Psychother Psychosom Med Psychol 2006; 56 - A81
DOI: 10.1055/s-2006-934301

FUNKTIONAL – Arztseitige Effekte eines leitlinienbasierten Curriculums zur Früherkennung und Behandlung somatoformer/funktioneller Beschwerden in der Allgemeinarztpraxis (ISRCTN27782834)

RM Schäfert 1, S Lippke 1, G Benedikt 1, H Sattel 1, N Sauer 1, J Szecsenyi 2, S Zipfel 3, P Henningsen 4, W Herzog 1
  • 1Klinik für Psychosomatische und Allgemeine Klinische Medizin, Heidelberg
  • 2Abteilung Allgemeinmedizin und Versorgungsforschung, Universitätsklinikum Heidelberg, Universität Heidelberg, Heidelberg
  • 3Universitätsklinikum Tübingen, Medizinische Klinik VI, Psychosomatische Medizin und Psychotherapie, Tübingen
  • 4Institut und Poliklinik für Psychosomatische Medizin, Psychotherapie und Medizinische Psychologie, Klinikum rechts der Isar, TU München, München

Fragestellung: 5-Monats-Evaluation arztseitiger Effekte eines leitlinienbasierten (1), von einer Fokusgruppe entwickelten (2) Curriculums zur Früherkennung und Behandlung somatoformer/funktioneller Beschwerden in der Allgemeinarztpraxis (3).

▸ **Zur Aufgabe**
Bitte nennen Sie den Zeitraum, über den laut Text die arztseitigen Effekte des Curriculums evaluiert werden. Die Einträge werden hier nicht gebraucht.

▸ **Bereitgestellte Einträge**
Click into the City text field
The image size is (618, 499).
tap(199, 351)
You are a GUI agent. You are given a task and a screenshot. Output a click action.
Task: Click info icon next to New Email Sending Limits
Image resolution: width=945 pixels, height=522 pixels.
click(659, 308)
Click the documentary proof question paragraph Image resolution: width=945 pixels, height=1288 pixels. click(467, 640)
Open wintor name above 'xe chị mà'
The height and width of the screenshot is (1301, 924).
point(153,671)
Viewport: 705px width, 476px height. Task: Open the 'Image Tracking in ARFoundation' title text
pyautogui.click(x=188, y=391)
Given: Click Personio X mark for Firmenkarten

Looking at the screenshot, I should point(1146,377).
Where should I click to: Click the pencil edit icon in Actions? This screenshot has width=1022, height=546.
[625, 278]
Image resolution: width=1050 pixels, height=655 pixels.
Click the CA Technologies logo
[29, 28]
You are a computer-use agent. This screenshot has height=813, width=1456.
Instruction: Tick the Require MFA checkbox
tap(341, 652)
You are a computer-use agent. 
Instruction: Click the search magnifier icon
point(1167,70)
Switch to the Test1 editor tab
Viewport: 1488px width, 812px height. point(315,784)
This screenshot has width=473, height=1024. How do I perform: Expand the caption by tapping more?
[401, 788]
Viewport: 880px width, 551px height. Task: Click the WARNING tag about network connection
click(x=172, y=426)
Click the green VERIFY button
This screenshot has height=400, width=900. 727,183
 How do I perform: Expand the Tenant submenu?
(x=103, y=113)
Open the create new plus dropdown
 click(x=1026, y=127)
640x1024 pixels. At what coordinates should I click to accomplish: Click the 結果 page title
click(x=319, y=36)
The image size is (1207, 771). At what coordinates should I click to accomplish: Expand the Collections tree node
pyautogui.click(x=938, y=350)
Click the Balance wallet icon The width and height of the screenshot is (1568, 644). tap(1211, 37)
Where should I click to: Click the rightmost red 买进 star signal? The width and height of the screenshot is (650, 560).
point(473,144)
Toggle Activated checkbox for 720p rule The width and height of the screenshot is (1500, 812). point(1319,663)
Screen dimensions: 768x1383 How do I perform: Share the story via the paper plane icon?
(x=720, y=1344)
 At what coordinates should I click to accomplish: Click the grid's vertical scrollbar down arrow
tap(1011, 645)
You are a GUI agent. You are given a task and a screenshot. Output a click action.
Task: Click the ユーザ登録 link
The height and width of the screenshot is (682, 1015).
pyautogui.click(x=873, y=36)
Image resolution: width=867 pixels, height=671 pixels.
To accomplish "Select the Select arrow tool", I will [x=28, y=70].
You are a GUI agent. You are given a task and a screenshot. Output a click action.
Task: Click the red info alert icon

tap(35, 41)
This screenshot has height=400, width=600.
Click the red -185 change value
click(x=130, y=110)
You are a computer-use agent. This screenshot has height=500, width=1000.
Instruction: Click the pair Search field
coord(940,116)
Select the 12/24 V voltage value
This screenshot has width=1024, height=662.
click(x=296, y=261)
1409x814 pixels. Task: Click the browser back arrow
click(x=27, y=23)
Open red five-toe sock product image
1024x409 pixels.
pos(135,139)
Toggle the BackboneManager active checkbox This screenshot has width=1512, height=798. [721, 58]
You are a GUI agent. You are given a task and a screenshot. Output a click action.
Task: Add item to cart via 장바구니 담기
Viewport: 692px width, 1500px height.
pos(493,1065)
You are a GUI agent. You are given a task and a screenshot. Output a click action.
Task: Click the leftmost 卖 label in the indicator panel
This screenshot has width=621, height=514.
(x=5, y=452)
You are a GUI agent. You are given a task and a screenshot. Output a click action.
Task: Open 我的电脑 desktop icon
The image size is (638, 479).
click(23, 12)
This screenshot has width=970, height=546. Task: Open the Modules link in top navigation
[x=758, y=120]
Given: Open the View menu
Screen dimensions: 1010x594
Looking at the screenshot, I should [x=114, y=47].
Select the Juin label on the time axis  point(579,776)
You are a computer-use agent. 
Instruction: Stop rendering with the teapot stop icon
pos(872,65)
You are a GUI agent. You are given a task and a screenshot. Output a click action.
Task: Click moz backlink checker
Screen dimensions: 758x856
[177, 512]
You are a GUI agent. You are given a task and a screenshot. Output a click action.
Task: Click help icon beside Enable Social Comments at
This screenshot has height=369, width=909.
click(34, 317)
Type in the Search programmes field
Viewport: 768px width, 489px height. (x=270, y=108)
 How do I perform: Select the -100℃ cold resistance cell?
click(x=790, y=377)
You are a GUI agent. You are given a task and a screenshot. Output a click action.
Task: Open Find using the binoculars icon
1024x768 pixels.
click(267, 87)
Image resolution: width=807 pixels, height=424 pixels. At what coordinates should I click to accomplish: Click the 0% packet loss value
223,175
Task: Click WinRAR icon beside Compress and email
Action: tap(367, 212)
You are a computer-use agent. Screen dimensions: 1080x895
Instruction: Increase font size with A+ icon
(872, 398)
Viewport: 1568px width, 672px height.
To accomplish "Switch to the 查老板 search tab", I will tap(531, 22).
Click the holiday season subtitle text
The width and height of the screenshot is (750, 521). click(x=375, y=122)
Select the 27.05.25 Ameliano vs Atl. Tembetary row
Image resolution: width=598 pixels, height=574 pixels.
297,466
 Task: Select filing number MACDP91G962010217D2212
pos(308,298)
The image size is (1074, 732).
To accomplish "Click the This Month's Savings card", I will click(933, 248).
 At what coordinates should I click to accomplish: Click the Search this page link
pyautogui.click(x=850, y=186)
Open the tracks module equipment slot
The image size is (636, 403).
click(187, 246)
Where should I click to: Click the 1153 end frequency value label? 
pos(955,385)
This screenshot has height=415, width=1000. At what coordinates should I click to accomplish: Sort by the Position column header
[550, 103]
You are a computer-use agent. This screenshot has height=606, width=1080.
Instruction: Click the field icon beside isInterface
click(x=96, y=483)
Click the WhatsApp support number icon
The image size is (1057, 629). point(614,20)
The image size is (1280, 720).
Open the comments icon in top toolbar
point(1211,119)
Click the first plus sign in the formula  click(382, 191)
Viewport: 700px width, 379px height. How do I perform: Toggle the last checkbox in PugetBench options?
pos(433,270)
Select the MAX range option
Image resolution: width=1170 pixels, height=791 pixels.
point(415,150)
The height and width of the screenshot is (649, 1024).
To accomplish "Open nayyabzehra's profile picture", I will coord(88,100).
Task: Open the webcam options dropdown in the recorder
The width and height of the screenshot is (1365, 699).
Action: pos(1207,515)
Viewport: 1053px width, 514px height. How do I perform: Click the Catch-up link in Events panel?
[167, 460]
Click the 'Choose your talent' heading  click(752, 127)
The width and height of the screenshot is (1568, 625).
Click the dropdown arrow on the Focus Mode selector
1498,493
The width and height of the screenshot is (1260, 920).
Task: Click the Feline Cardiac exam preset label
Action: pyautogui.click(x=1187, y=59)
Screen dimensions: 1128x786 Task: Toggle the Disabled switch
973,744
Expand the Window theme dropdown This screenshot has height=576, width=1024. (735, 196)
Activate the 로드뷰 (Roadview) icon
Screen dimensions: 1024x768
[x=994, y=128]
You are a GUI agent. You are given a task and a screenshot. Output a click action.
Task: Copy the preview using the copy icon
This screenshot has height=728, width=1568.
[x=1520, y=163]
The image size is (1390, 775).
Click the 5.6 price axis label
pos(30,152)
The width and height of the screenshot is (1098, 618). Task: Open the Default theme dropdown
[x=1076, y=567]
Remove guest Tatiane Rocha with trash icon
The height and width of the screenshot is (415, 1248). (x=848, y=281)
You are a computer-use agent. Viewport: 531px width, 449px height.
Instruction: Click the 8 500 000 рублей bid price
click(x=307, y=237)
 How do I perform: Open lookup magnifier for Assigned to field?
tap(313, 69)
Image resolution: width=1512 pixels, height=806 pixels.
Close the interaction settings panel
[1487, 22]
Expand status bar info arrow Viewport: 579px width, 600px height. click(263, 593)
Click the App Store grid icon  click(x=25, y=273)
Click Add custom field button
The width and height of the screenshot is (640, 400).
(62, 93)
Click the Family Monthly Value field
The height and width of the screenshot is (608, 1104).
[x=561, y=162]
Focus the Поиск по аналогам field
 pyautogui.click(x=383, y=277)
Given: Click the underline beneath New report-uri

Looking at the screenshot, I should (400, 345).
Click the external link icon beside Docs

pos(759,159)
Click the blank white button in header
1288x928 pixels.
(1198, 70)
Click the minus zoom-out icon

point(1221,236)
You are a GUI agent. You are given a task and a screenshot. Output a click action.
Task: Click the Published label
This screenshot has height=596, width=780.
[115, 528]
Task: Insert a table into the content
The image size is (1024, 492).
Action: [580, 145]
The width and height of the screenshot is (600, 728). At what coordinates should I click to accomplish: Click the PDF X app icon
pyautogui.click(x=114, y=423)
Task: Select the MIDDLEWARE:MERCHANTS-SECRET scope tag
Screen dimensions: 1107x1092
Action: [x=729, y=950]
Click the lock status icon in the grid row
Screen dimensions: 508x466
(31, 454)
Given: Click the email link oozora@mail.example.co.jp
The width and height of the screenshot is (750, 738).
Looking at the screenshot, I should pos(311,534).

▸ **Lösung folgt**
Fünf Monate.